Assigned task:
Answer these questions from the news briefs below:
1. About how many Americans have been vaccinated against swine flu?
2. In which journal was the study on pet owners and their animals published?
3. What do Dutch scientists say could be turned into strips of meat?

Supplied passage:
20 percent of americans get swine flu shot
About one in five Americans — roughly 61 million people — has been vaccinated against swine flu, according to the federal government's first detailed survey of vaccination rates.
The estimate is based on two telephone surveys done in December and early January.
Centers for Disease Control and Prevention officials said the numbers are good, considering it's a preliminary report about a hurried campaign against a novel flu virus, using a vaccine that did not become available to the public until early October — and then, only in limited supplies.
Study: Cats don't look like owners
It has long been known that overweight people tend to have overweight dogs. But a study published in the journal Public Health Nutrition investigated the situation further and determined that there's no such link when it comes to cats. The Dutch authors conclude that this difference may be due to the fact that dog owners either walk their dogs — or don't. The same relationship does not hold for cats, which tend not to be walked.
Imagine meat raised in the lab
Call it pork in a petri dish. Dutch scientists say a technique to turn pig stem cells into strips of meat could one day offer a green alternative to raising livestock, and help alleviate world hunger.

Supplied entries:
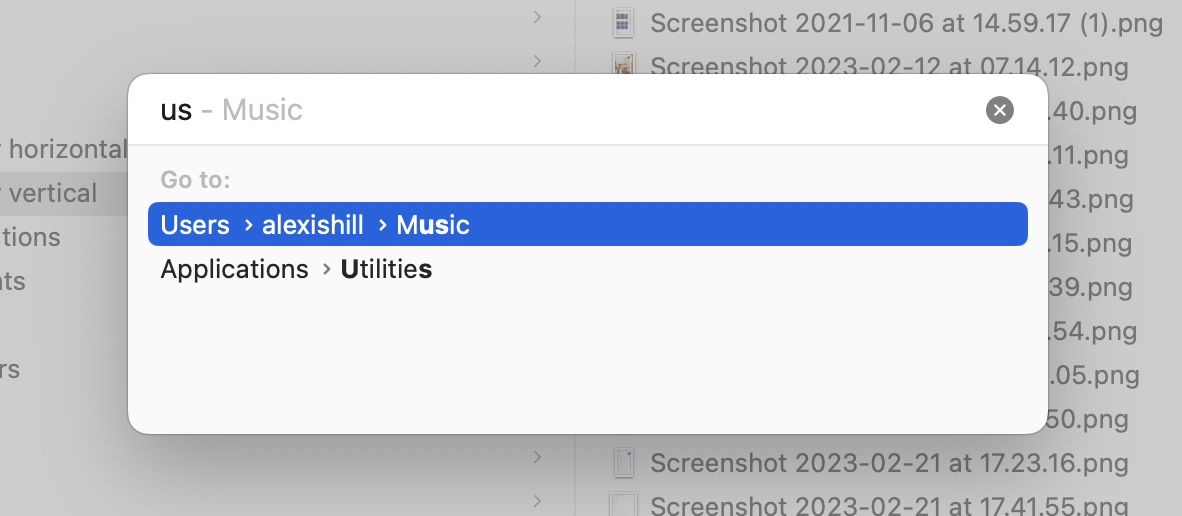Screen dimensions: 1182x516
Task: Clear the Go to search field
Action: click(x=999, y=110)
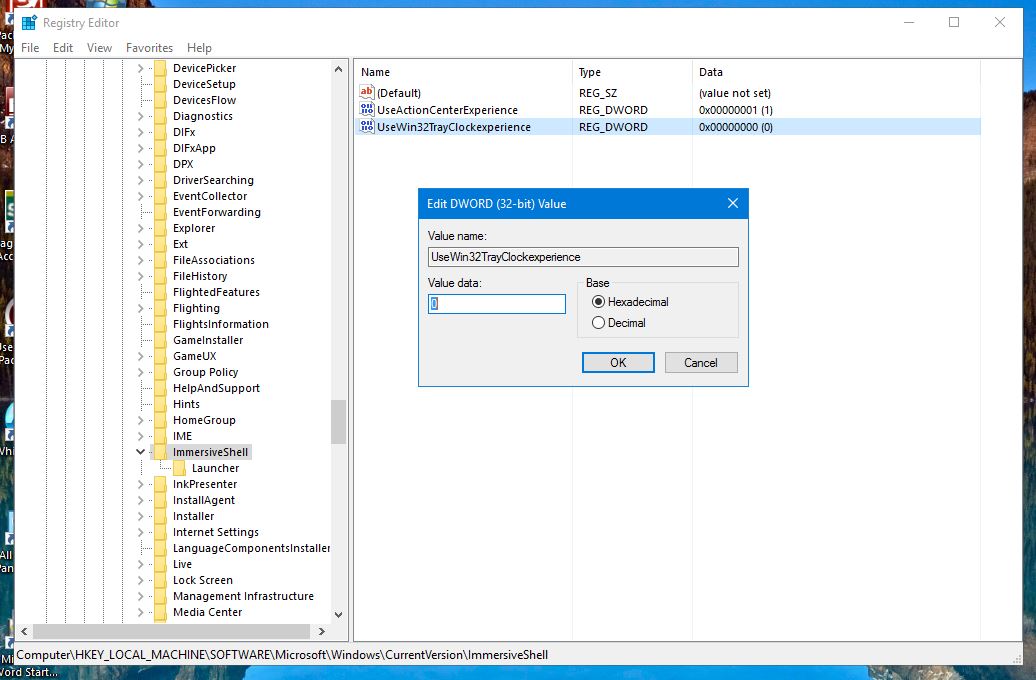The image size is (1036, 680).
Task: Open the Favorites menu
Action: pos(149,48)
* * *
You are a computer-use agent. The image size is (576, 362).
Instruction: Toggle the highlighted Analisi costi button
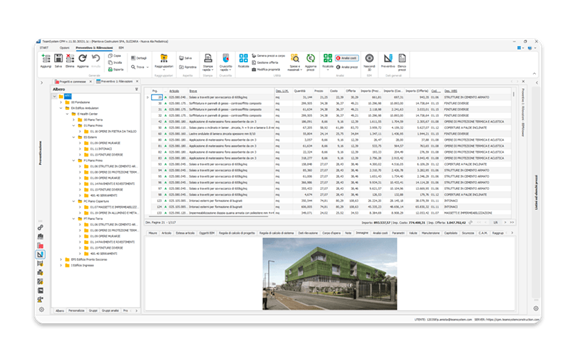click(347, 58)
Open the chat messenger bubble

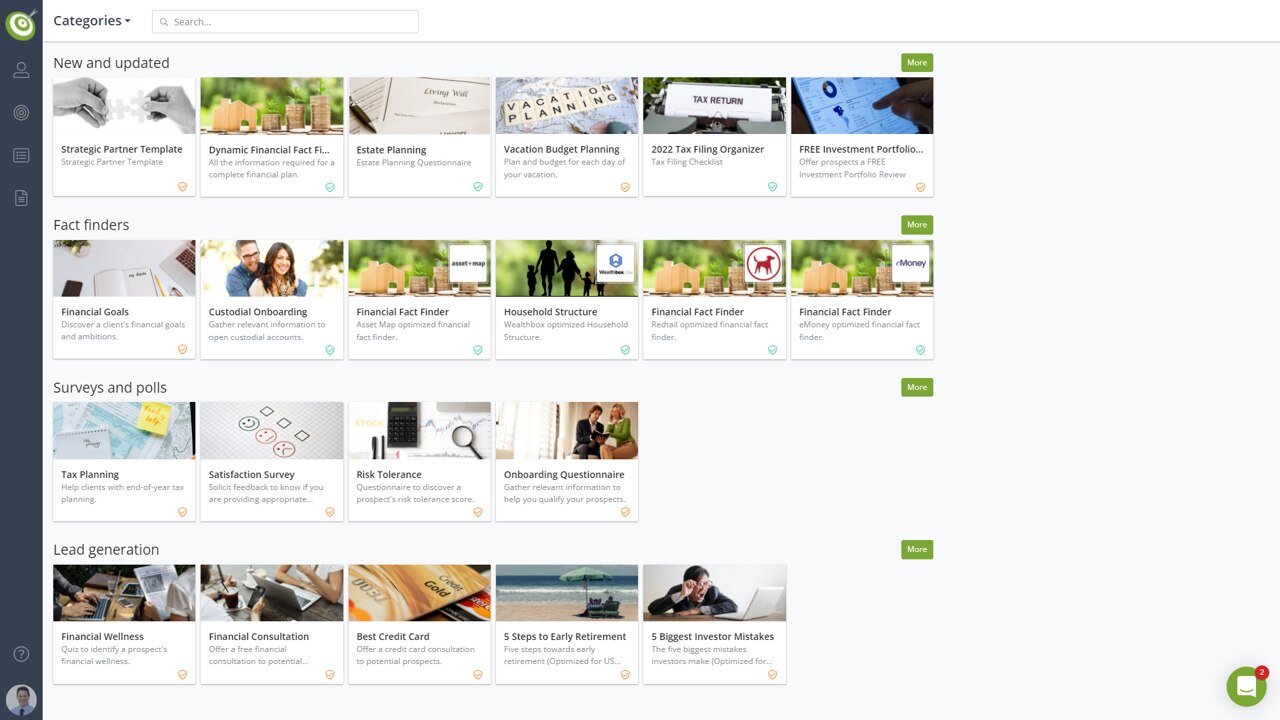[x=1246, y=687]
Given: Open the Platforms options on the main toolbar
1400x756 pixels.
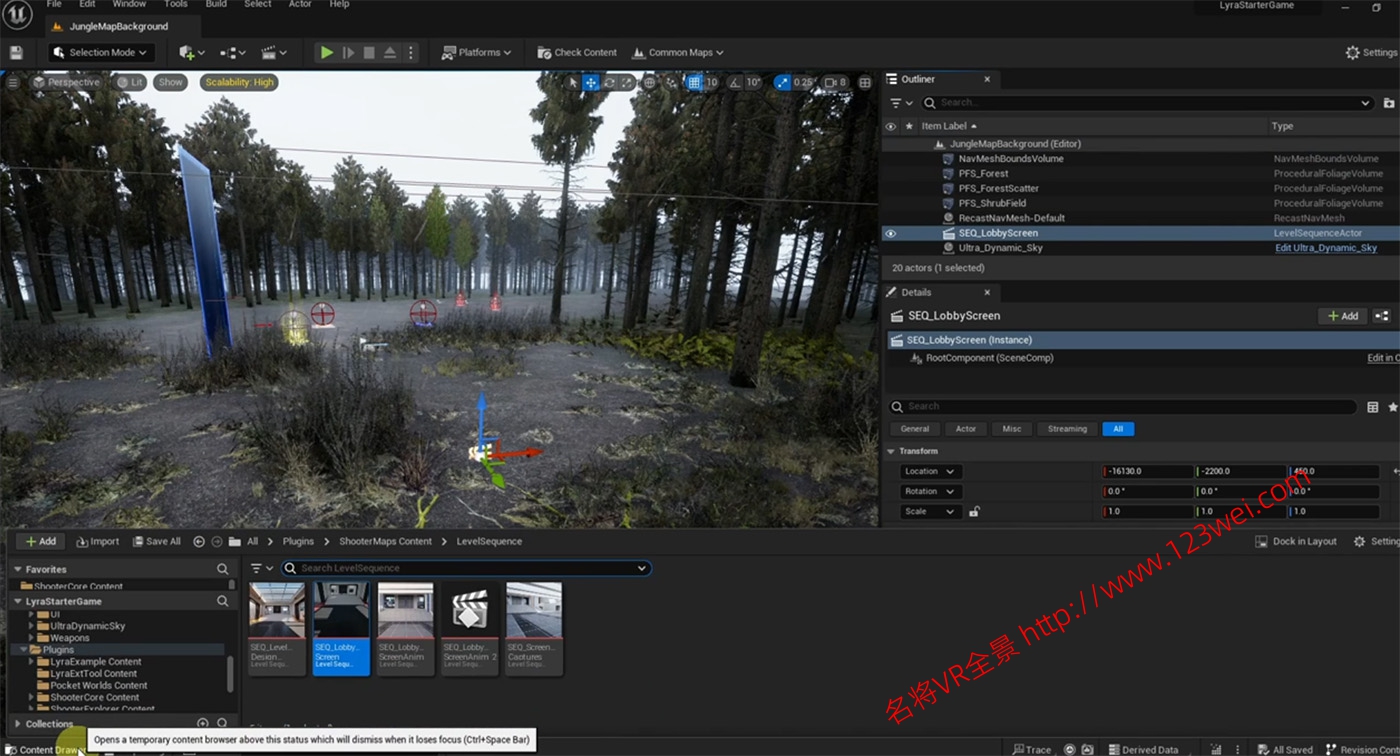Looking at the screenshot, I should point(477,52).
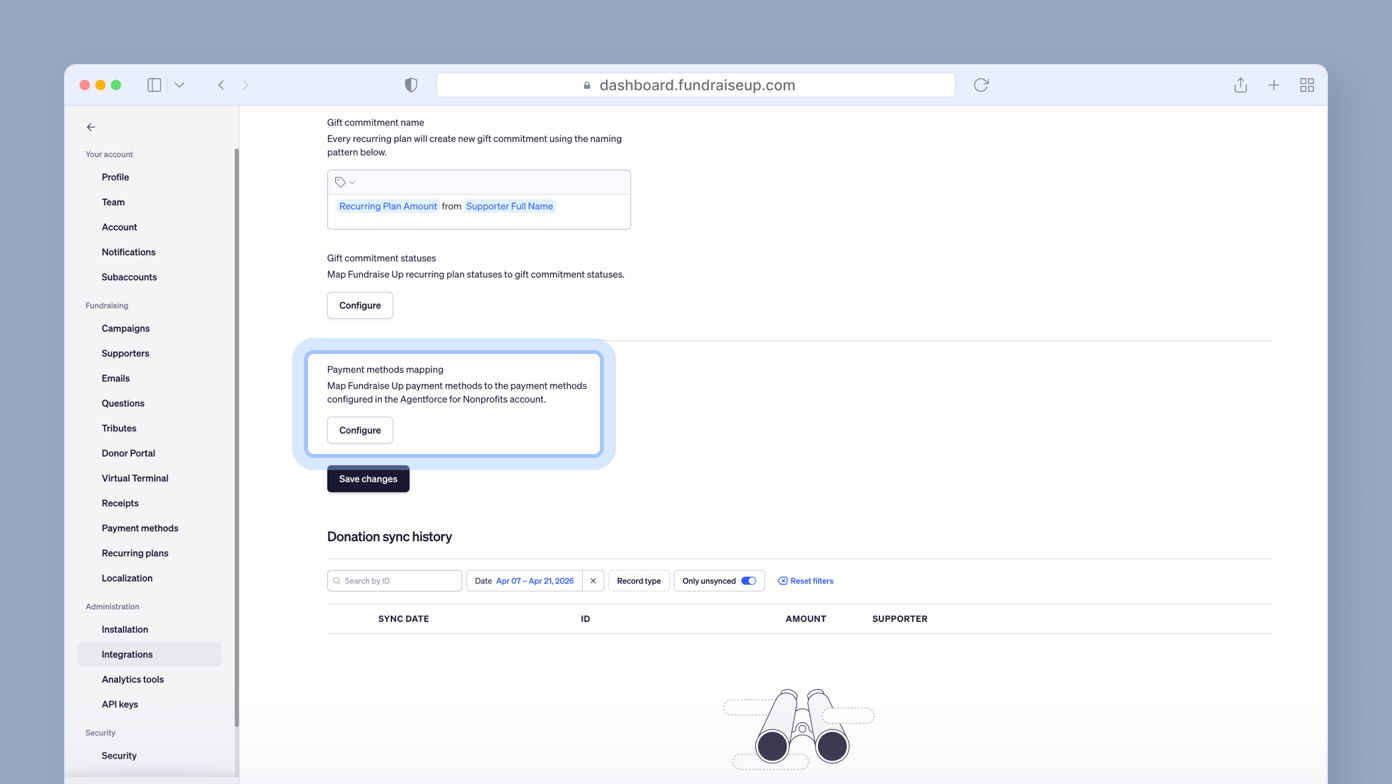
==
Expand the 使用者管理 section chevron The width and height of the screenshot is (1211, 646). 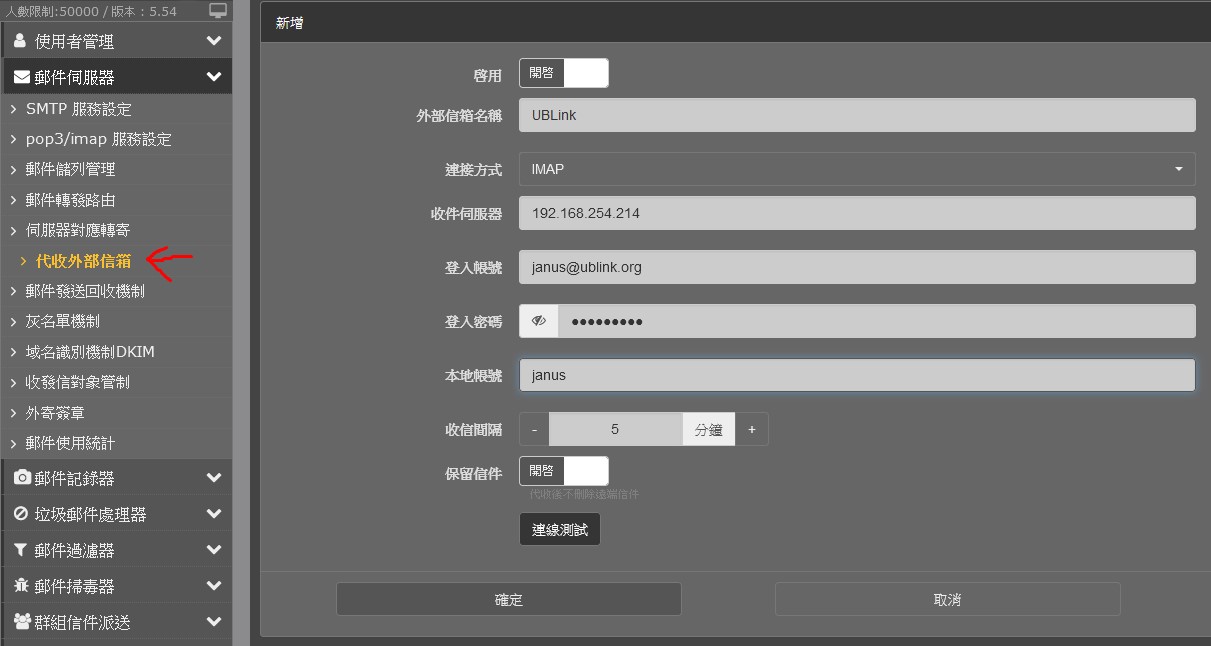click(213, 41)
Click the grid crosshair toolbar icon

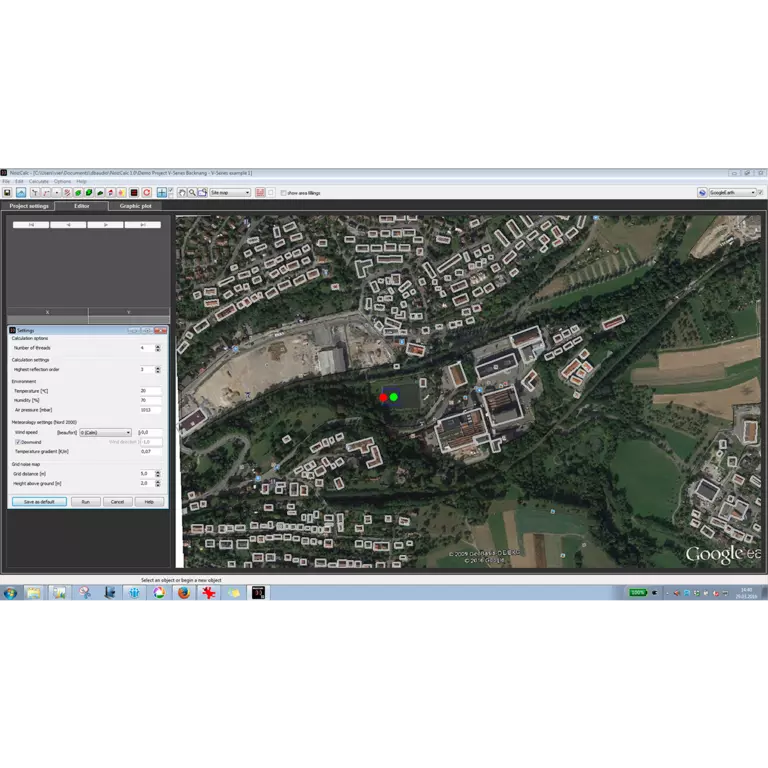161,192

Solution:
1. About one in five Americans, roughly 61 million people.
2. Public Health Nutrition.
3. Pig stem cells.